[Direction]
Copy out the part of the data that opens with the line containing "You are a computer-use" and runs to the end of the data, leaving the pictures out.
──────────────────────────────
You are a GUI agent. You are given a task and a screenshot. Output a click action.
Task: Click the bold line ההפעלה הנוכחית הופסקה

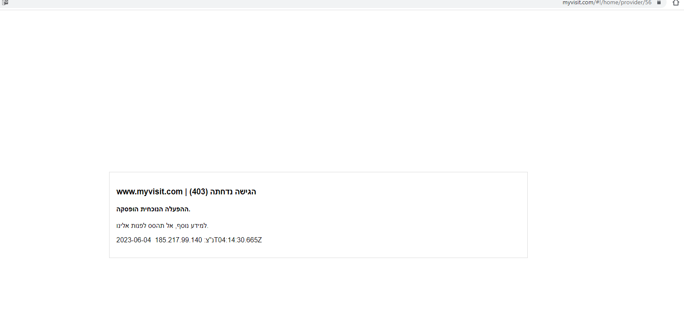click(x=153, y=209)
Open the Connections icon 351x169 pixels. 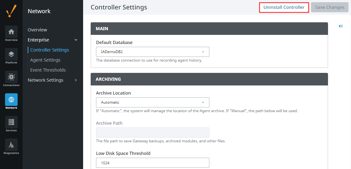tap(11, 77)
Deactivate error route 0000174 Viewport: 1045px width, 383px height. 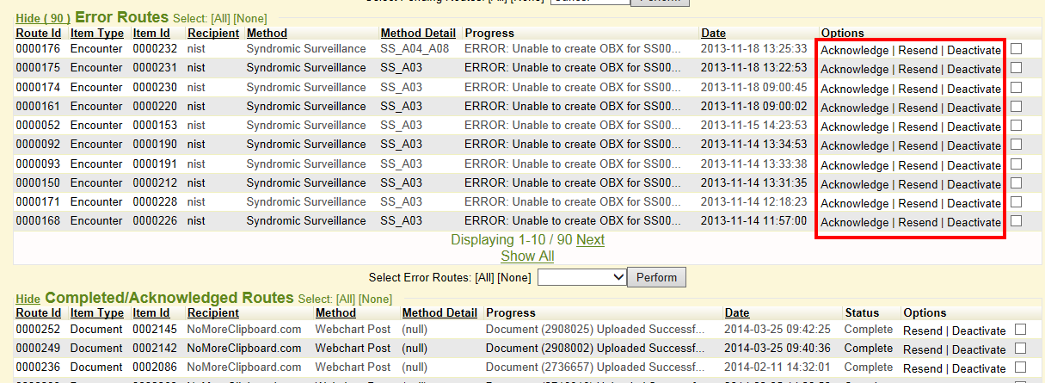tap(974, 89)
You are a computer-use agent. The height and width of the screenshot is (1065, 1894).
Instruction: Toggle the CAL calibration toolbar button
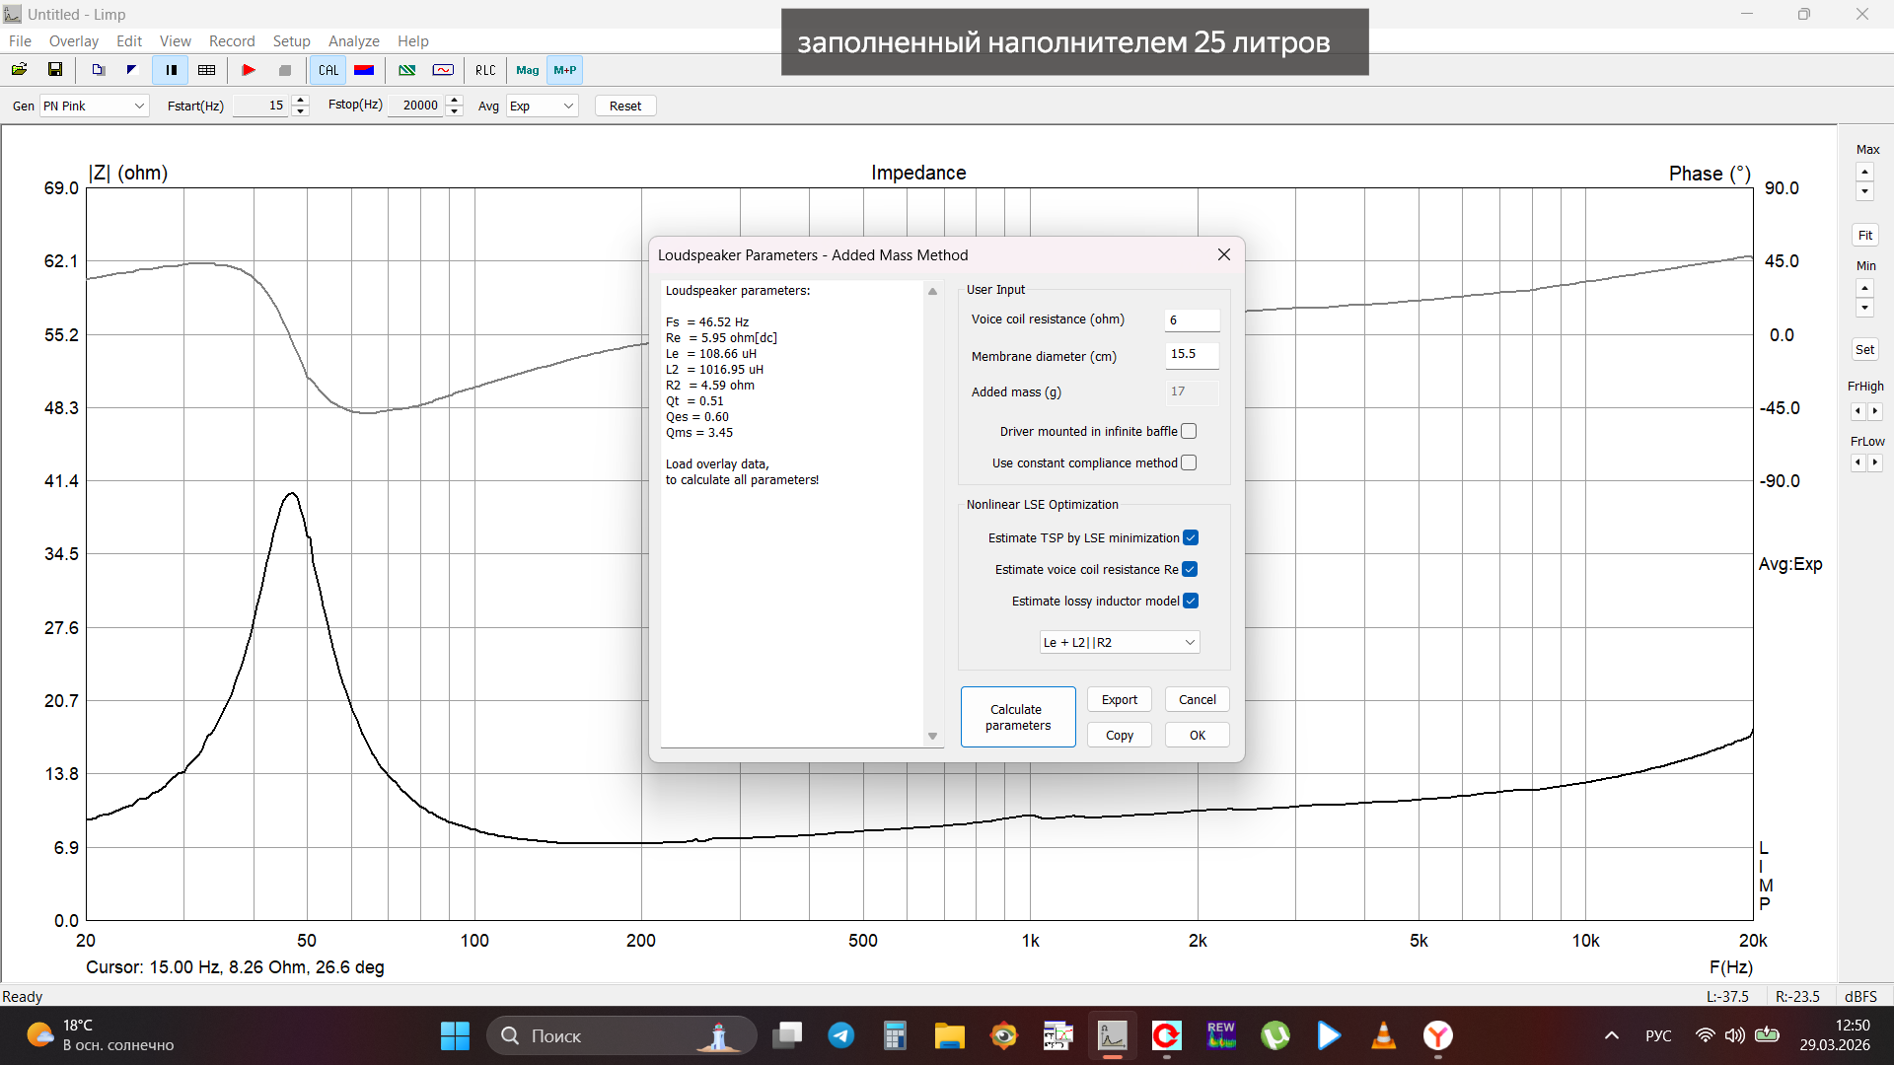point(328,70)
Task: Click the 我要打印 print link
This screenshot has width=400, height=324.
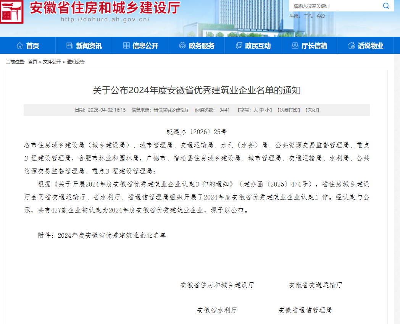Action: 289,110
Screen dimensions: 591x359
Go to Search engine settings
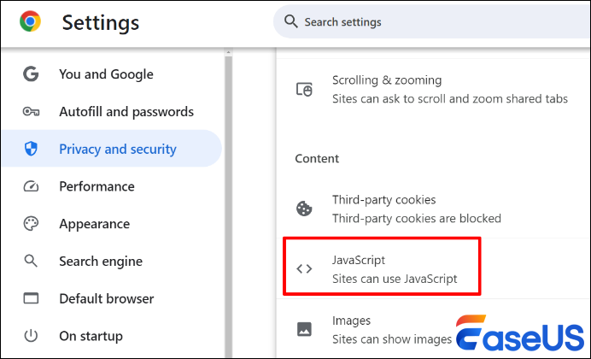[x=101, y=262]
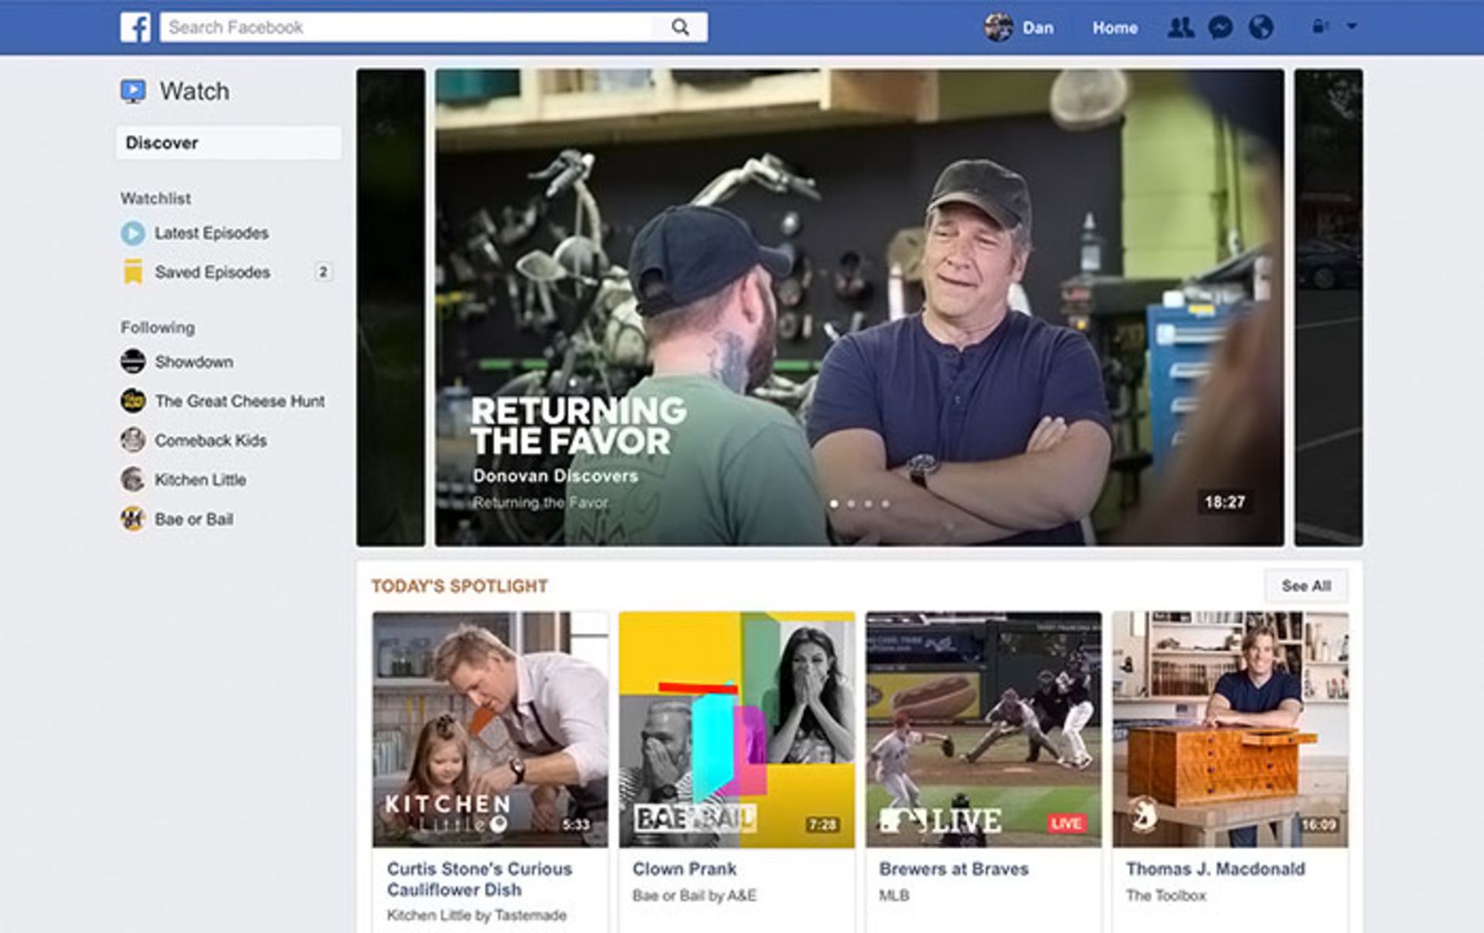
──────────────────────────────
[Reply]
You are a computer-use agent. The height and width of the screenshot is (1065, 1894).
Instruction: Toggle the CAL calibration toolbar button
point(328,70)
Task: Click the 我要打印 print link
This screenshot has width=400, height=324.
Action: 289,110
Screen dimensions: 591x359
Go to Search engine settings
[x=101, y=262]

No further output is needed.